常に移動しているおかげで、どこかで戦争が起きたとしても、マーサの街はその戦火から逃げることができます。
大事な故郷を離れる心配もありません。
しかし、既に他の街へ旅に出かけたり、仕事で街を離れている家族と手紙をやりとりすることができません。
また、食料はなんとか街の中だけでもまかなえますが、いざという時、田畑や建物を建てるのに必要な土地を見つけて、あてがうことができません。

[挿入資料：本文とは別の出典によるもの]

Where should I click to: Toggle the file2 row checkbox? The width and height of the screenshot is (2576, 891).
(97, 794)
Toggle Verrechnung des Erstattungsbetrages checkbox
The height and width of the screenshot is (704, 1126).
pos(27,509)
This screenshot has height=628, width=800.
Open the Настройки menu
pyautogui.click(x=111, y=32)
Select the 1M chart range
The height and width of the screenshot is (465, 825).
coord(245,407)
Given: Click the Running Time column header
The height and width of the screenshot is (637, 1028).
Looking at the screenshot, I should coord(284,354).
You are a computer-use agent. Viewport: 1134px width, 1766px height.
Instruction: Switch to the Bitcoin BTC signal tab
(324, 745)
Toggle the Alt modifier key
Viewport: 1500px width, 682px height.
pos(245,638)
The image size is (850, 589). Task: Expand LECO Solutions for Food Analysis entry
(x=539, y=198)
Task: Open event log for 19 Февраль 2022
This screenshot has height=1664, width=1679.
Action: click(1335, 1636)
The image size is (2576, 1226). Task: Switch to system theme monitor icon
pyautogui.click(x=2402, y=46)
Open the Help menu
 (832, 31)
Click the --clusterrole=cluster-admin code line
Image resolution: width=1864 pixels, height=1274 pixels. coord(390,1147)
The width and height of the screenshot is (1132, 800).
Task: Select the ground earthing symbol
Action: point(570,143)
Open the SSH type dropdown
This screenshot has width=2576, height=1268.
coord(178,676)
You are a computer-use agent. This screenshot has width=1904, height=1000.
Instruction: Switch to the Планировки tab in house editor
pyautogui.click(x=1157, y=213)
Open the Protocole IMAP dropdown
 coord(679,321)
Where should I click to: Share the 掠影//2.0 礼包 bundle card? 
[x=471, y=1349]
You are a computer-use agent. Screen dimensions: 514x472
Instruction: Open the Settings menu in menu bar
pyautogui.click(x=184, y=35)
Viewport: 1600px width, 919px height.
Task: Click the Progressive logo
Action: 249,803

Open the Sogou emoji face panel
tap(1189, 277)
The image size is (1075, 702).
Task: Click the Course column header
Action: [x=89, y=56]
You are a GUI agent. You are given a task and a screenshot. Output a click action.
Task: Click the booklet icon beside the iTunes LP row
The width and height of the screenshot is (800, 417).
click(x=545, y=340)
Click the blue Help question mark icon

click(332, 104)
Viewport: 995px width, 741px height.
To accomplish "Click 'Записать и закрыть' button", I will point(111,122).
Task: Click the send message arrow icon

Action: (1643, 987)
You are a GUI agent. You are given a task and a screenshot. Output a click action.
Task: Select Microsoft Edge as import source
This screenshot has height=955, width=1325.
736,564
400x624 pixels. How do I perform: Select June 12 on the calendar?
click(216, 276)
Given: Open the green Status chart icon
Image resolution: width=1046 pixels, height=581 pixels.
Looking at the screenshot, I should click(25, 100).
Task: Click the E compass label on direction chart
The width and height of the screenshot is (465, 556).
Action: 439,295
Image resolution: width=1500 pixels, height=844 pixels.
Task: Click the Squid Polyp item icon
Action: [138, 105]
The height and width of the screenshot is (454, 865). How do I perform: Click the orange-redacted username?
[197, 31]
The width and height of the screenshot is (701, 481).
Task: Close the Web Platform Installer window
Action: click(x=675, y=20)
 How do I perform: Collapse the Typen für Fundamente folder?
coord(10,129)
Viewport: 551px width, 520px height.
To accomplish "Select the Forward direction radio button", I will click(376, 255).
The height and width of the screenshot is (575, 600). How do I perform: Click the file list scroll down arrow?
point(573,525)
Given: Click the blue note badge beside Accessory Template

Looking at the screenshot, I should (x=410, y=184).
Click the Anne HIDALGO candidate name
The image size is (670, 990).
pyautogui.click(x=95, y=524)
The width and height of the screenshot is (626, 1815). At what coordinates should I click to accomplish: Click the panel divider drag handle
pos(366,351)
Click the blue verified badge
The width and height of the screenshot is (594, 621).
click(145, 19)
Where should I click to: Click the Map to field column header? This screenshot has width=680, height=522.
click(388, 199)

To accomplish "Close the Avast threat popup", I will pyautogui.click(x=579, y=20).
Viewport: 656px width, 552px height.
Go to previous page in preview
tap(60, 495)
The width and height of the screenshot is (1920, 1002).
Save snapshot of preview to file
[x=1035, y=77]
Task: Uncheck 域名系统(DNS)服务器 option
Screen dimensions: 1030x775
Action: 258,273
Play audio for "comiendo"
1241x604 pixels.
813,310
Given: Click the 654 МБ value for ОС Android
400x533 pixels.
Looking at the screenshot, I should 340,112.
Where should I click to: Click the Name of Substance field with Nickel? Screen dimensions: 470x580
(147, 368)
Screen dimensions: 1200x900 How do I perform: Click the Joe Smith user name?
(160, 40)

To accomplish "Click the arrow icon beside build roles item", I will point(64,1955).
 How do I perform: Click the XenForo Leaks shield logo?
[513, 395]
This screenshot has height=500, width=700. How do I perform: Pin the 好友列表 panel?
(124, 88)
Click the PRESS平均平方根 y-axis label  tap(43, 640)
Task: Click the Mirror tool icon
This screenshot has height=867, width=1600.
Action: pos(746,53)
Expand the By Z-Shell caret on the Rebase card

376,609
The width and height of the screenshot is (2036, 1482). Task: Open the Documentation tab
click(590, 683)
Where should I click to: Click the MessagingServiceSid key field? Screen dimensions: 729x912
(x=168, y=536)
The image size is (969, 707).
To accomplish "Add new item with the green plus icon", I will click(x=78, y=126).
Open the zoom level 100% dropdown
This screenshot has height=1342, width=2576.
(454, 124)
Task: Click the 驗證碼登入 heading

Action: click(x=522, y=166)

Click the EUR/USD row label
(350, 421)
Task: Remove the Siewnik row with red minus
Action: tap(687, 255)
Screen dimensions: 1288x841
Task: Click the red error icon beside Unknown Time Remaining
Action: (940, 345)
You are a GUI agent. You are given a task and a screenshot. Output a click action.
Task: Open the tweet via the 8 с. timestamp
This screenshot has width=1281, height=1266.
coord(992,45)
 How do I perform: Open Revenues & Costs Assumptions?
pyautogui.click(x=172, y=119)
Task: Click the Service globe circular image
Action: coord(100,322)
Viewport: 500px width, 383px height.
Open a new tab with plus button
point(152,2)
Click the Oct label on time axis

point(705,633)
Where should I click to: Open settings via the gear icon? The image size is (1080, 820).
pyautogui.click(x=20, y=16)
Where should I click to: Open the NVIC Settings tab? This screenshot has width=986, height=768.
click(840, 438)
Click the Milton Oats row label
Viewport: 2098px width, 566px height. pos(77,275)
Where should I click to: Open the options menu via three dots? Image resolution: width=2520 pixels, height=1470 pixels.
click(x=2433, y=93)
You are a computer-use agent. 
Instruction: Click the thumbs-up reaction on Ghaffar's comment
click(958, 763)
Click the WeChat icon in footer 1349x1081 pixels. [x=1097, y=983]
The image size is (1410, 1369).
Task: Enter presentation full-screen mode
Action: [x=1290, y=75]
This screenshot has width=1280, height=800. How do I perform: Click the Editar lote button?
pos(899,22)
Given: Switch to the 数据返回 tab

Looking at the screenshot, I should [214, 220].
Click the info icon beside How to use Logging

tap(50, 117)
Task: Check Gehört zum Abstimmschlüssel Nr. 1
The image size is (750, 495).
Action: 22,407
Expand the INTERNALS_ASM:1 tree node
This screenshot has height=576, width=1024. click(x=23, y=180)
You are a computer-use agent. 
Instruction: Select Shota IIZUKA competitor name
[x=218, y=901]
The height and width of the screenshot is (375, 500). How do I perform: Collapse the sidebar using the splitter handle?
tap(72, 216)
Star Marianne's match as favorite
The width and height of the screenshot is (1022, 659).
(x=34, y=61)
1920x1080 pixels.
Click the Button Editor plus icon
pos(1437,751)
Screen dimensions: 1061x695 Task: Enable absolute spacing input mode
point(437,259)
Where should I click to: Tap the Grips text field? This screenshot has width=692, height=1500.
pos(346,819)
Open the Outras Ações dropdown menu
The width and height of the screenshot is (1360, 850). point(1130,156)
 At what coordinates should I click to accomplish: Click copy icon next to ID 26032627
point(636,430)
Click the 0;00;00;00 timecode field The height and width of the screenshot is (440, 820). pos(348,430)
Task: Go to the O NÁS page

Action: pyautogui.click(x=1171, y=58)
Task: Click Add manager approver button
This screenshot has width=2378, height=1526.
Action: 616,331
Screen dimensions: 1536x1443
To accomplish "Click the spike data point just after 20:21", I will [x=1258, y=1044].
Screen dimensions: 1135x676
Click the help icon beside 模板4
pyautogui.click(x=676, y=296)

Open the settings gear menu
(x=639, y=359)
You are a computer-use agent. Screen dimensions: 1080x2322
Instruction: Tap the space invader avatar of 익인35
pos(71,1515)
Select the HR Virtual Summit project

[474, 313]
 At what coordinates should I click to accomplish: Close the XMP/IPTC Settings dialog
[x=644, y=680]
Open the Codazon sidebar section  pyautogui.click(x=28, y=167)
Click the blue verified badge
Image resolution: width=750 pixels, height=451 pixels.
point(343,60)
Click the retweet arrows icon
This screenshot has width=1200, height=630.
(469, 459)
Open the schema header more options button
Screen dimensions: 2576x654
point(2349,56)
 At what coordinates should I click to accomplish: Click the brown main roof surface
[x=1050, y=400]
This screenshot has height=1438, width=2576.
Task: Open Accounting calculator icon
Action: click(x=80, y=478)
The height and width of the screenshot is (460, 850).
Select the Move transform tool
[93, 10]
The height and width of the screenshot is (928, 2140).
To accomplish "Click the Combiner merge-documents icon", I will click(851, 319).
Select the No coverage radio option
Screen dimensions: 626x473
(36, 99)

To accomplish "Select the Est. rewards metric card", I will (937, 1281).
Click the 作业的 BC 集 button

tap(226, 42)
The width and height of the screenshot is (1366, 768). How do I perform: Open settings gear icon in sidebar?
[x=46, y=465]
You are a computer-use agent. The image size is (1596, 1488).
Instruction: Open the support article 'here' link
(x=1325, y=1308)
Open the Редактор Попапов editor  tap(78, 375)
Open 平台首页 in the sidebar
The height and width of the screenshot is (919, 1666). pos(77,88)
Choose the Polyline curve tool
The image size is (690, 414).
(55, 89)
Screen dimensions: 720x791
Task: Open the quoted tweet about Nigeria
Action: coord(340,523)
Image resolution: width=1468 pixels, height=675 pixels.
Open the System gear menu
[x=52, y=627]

そこで、外の街との行き来を楽にする方法を思いつきました。
街が空を飛ぶように、人も空を飛べるようになればいいのです。
マーサの街を移動できるようにした開発者や研究者、それに魔法使いが集まり、一人ひとりが空を飛ぶ方法を研究しました。
しかし、マーサの街のように人自身にも魔法をかけて浮かび上がらせる方法は、人自身の体に悪影響が出てしまい失敗。
次に、鳥のように翼を作って飛ぶ方法も、鳥に比べて人の体は軽くないため、大きな翼を作ることができず失敗。
そして海に潜るように船を作る方法を考えました。
雨風をしのげるような丈夫な素材を作り、船のように組み立て、化学薬品で燃料を作りました。
あとは実際に人が乗り込み、運転ができるかどうかの実験だけとなりました。
研究者たちが乗り込み、いざ浮上開始となったまさにその時。
船は急激に飛び上がり、ものすごい勢いで上昇しました。
空を移動するマーサの人々は、船の操縦を知らなかったのです。
見よう見まねで舵をとろうとあちこちを操作するうち、燃料を必要以上に燃やしてしまい、とうとう爆発してしまいました。
空から落ちてくる船と炎から、マーサの人々は逃げることができませんでした。
マーサの街も空を飛んでいて、どこかに逃げる場所がなかったのです。
マーサの街の下の地上にも、きっと火の粉が飛んだことでしょう。
あるところに、マーサという街がありました。
戦争に巻き込まれてひどい被害を被ったマーサの人々は、しかし故郷を離れがたく、街ごと移動するという方法を思いついたのです。
常に空を飛んで移動しているマーサの街は、他の街からの物資を得ることが難しいため、全て自給自足で暮らしています。
戦争に巻き込まれないよう空へと逃げたマーサの人々は、他の街と関わることなく、今でも空でひっそりと浮かんで暮らしているのです。